DO THIS:
Copy the items below word for word, omitting the pictures.
-- Start --
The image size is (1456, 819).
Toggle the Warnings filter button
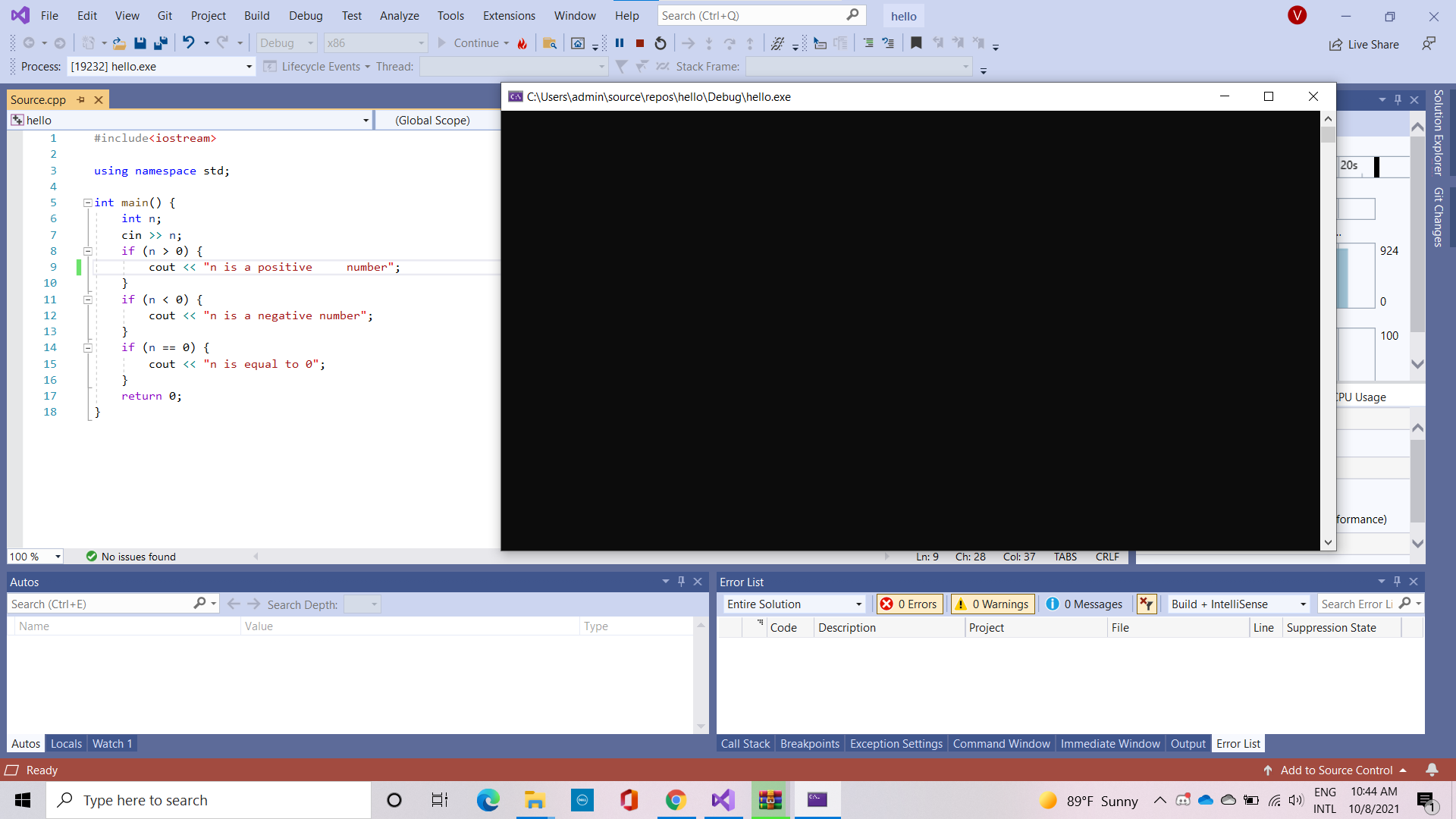[x=993, y=604]
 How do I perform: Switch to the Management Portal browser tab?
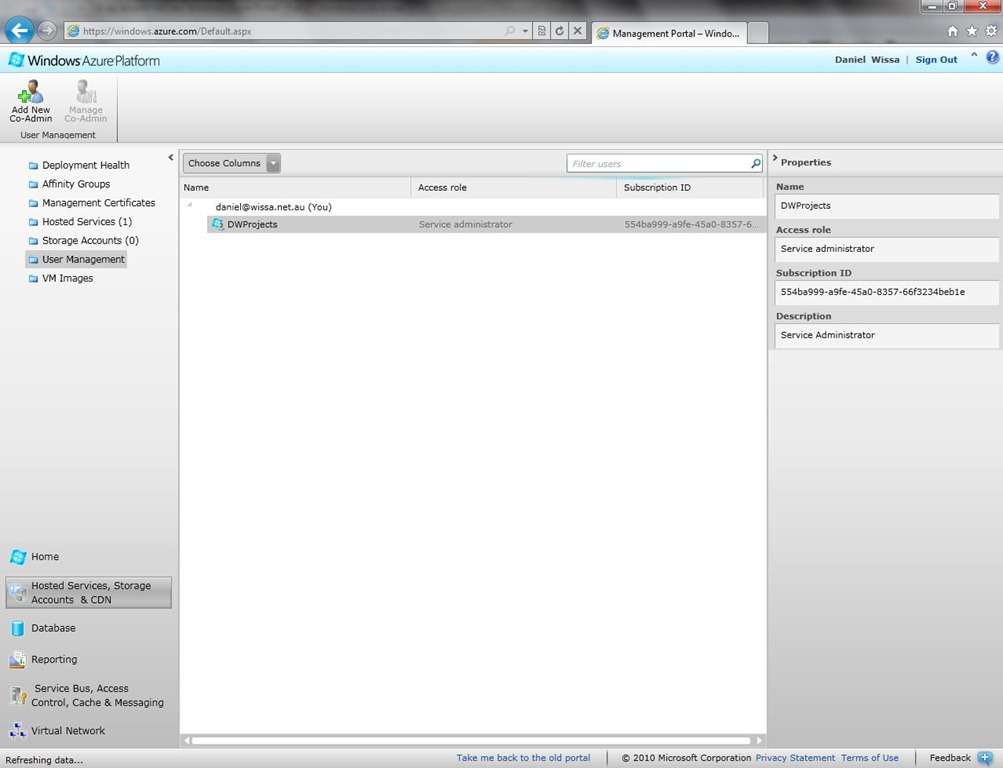[x=668, y=33]
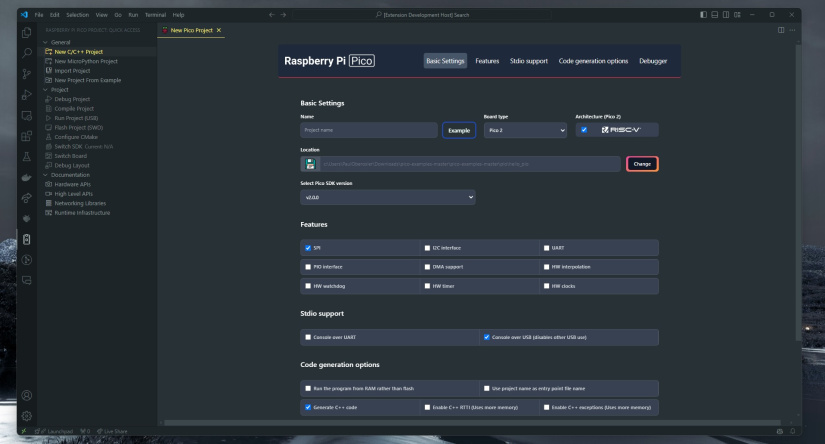Switch to the Stdio support tab

point(528,61)
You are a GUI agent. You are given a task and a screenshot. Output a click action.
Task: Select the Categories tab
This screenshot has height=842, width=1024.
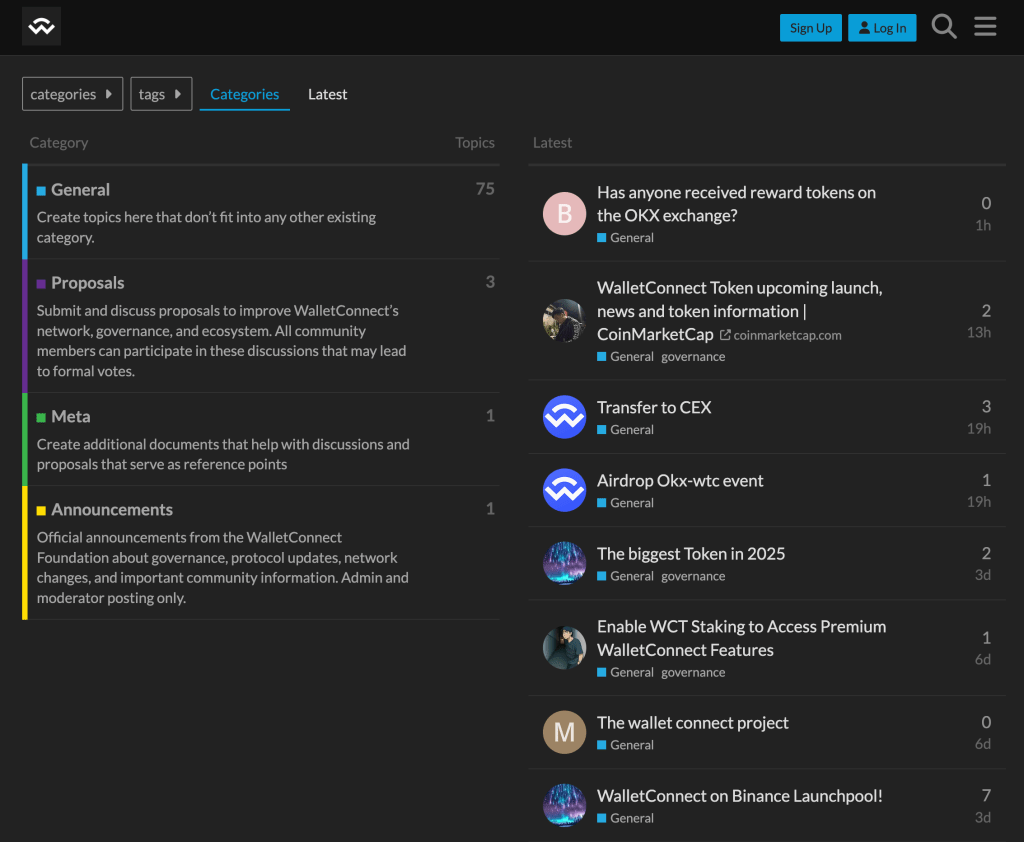pyautogui.click(x=244, y=93)
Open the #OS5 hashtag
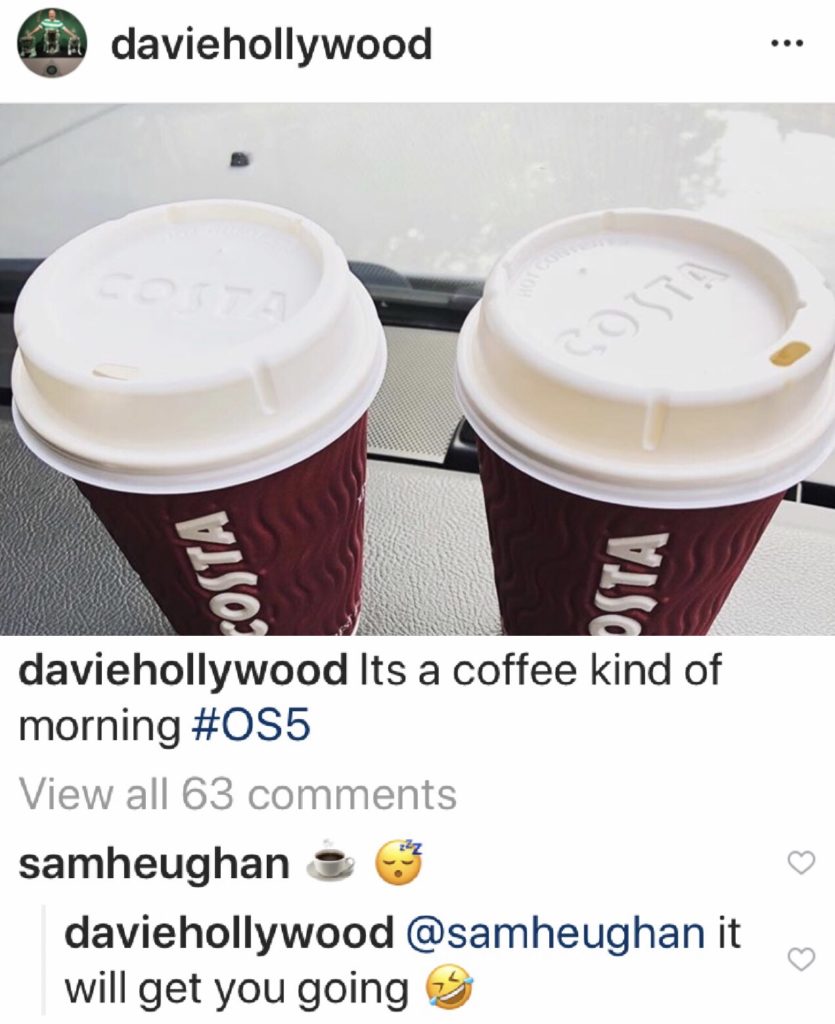This screenshot has height=1024, width=835. click(x=252, y=727)
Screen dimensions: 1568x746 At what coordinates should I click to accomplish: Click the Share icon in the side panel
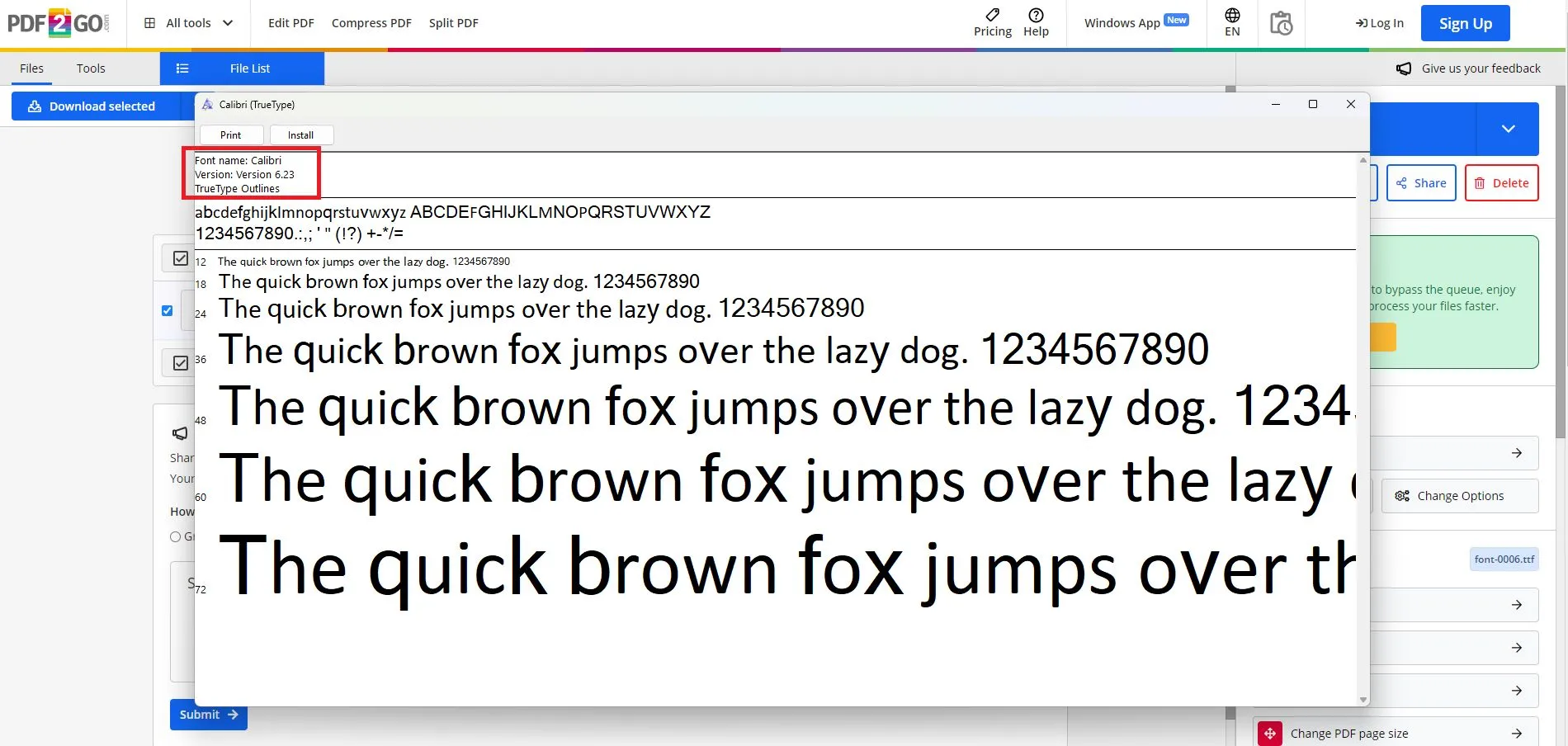1400,182
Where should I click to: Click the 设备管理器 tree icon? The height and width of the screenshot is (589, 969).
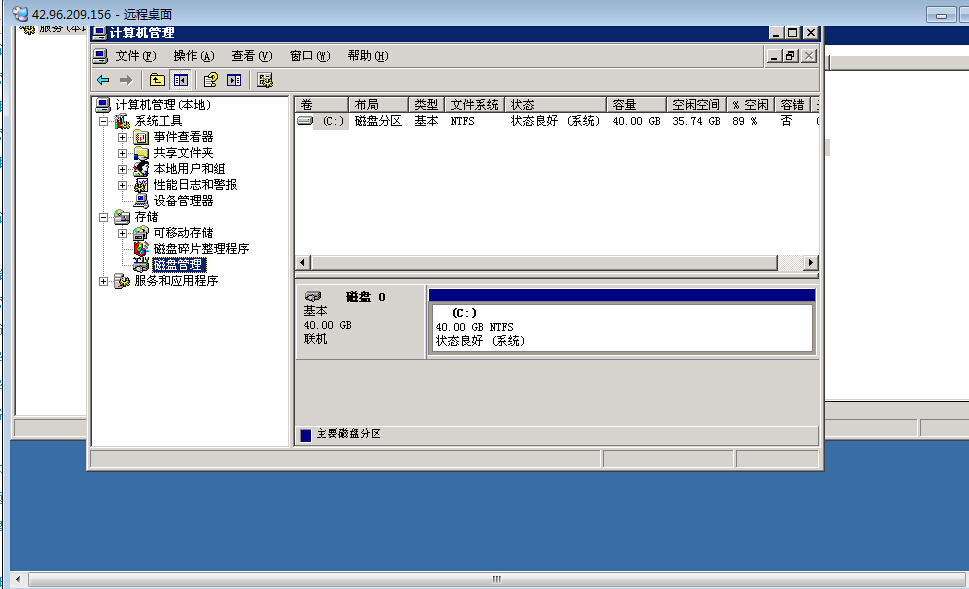(141, 200)
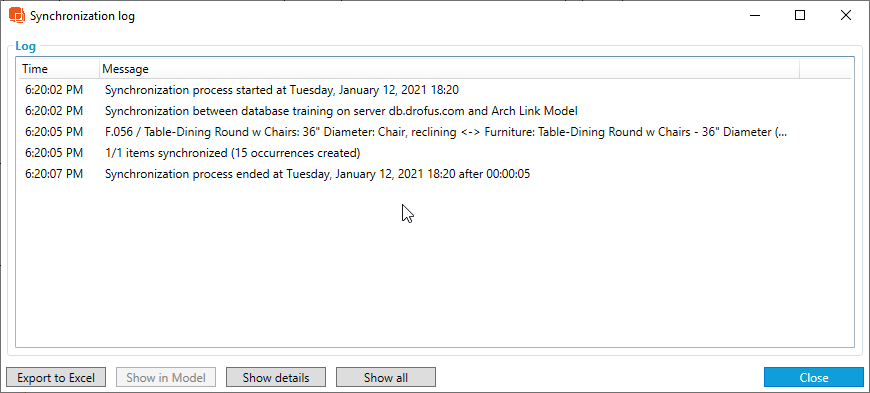Export the log to Excel

(x=55, y=377)
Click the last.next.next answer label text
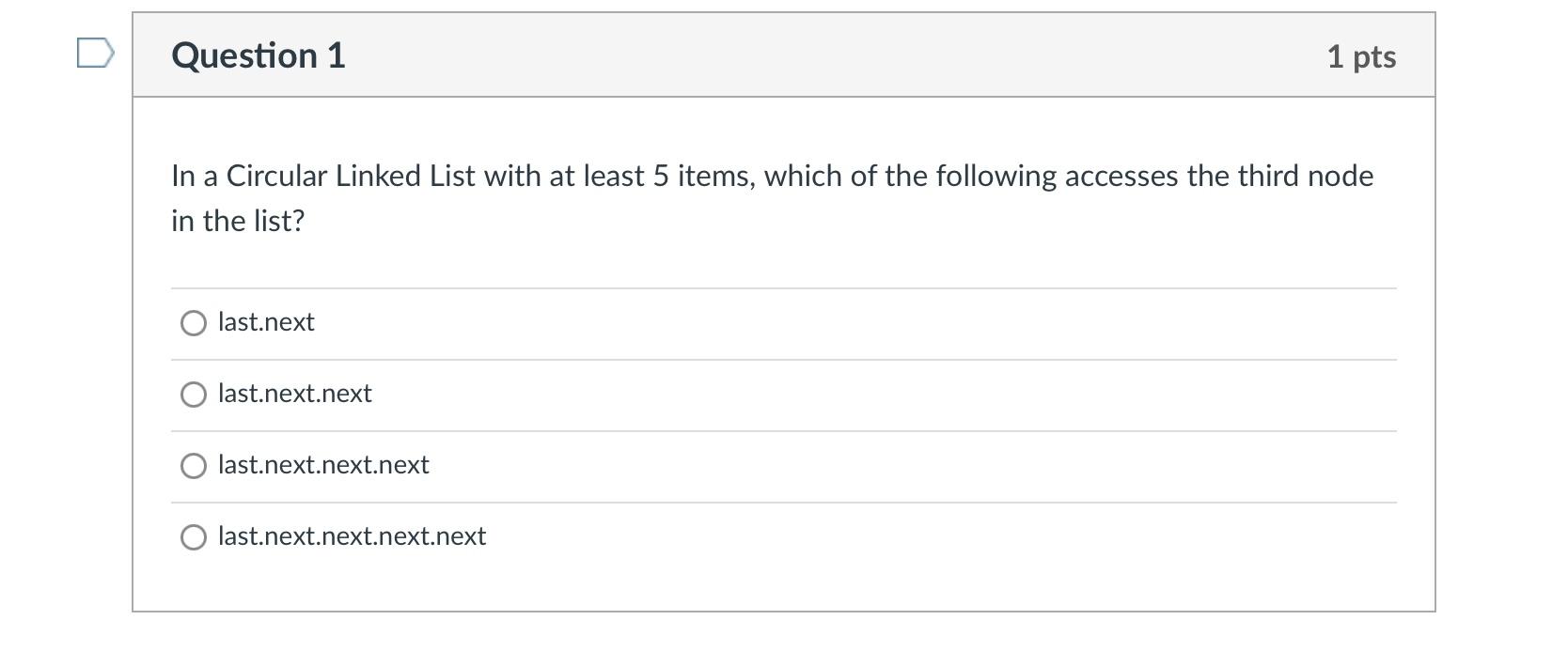This screenshot has height=651, width=1568. point(295,394)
-- End --
RESULT FOR THIS TASK:
The image size is (1456, 819).
Toggle the Warnings filter button
[x=993, y=604]
 How do I perform: Switch to the Management Portal browser tab?
[x=668, y=33]
Switch to the Stdio support tab

point(528,61)
You are a GUI agent. You are given a task and a screenshot. Output a click action.
Task: Select the Categories tab
This screenshot has height=842, width=1024.
pyautogui.click(x=244, y=93)
Open the #OS5 hashtag
This screenshot has height=1024, width=835. click(x=252, y=727)
Screen dimensions: 1568x746 At what coordinates should I click to accomplish: Click the Share icon in the side panel
1400,182
Where should I click to: Click the 设备管理器 tree icon? The height and width of the screenshot is (589, 969).
(141, 200)
Export the log to Excel

(x=55, y=377)
Click the last.next.next answer label text
This screenshot has height=651, width=1568. point(295,394)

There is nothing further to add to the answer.